# Problem
List each line of the data that holds the string "checkbox".

[Dataset excerpts]
────────────────────
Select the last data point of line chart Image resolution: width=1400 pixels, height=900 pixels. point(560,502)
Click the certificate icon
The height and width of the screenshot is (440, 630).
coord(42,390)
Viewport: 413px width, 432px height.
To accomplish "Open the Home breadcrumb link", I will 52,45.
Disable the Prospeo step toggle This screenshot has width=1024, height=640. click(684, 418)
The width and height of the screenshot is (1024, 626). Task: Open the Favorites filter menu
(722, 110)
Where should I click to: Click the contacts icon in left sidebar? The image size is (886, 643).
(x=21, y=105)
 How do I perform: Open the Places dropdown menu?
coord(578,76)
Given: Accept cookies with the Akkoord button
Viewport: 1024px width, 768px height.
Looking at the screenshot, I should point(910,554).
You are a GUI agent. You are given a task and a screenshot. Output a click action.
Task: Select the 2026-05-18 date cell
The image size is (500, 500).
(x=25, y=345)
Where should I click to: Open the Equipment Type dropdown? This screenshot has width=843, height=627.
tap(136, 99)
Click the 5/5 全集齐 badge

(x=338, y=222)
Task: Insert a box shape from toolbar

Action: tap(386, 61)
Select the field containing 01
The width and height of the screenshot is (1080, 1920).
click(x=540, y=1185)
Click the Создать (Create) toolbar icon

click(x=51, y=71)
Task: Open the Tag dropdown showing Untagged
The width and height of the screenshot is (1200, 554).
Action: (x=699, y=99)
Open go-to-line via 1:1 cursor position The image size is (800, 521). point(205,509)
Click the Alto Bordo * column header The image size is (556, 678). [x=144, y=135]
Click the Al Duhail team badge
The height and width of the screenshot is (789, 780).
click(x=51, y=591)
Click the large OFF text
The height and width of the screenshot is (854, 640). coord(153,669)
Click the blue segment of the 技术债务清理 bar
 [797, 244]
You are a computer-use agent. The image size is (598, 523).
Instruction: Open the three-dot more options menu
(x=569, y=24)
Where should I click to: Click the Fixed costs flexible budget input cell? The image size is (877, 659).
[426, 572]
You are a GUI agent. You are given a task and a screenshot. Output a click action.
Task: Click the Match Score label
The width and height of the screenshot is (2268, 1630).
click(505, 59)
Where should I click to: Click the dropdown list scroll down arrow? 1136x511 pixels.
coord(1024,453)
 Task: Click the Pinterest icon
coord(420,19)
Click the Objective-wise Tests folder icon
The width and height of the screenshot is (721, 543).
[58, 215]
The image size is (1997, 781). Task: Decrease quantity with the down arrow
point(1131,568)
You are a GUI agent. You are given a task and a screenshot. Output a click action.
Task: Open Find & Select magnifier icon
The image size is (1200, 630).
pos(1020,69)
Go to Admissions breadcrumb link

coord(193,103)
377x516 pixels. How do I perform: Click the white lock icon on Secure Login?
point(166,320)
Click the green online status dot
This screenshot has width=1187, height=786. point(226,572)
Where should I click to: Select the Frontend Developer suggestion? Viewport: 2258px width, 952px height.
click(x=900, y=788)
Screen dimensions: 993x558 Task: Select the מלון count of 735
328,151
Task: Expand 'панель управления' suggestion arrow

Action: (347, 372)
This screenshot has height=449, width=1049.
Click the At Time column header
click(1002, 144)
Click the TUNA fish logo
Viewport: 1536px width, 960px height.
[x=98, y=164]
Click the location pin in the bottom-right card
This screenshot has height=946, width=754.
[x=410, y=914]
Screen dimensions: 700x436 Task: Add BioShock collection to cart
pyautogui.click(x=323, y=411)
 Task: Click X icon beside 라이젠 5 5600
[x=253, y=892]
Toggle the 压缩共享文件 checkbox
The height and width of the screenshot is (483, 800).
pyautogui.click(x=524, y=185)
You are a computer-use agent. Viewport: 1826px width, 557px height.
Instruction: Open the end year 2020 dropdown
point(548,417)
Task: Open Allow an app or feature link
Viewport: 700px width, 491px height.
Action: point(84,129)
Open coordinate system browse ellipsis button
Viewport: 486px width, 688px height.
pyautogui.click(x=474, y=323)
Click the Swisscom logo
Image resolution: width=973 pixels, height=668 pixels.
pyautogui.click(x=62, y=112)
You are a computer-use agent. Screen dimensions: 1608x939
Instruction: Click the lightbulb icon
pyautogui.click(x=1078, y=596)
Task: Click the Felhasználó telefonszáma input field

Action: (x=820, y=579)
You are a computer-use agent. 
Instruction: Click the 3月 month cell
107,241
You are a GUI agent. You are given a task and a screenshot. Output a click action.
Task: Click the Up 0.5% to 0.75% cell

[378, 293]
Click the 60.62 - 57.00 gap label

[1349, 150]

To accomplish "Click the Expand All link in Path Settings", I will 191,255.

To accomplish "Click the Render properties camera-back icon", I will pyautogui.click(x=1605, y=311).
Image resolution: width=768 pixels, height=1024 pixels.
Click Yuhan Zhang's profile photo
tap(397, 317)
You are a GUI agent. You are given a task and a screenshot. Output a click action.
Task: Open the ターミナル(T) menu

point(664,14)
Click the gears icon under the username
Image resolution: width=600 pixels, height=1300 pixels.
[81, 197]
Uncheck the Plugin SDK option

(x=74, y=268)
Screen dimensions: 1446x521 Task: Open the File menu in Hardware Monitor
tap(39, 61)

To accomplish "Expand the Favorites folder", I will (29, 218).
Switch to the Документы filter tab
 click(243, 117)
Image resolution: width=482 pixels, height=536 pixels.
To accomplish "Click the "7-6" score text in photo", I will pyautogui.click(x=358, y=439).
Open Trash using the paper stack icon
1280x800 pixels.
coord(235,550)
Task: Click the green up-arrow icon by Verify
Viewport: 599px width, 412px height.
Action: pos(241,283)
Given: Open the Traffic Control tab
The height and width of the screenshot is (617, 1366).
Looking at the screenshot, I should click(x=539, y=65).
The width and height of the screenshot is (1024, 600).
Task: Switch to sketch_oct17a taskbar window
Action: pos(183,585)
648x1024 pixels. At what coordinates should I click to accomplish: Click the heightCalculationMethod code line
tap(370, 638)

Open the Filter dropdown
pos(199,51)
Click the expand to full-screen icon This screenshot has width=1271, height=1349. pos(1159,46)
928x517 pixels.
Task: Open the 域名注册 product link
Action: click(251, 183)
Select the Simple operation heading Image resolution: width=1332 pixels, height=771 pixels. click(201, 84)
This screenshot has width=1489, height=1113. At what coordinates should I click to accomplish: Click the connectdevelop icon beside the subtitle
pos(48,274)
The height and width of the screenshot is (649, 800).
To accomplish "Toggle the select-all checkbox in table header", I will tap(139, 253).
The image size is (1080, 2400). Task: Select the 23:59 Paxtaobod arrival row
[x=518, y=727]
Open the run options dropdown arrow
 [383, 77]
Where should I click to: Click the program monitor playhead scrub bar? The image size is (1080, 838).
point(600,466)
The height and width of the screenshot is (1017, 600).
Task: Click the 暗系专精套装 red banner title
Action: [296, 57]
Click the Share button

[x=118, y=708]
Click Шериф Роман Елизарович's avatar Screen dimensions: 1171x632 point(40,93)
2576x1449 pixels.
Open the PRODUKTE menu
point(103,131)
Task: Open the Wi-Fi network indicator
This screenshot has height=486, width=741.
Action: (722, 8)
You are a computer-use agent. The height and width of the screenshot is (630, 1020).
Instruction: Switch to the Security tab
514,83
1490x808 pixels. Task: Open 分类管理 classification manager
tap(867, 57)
────────────────────
# Task response
Toggle the 压缩共享文件 checkbox
To accomplish "Toggle the select-all checkbox in table header", I will tap(139, 253).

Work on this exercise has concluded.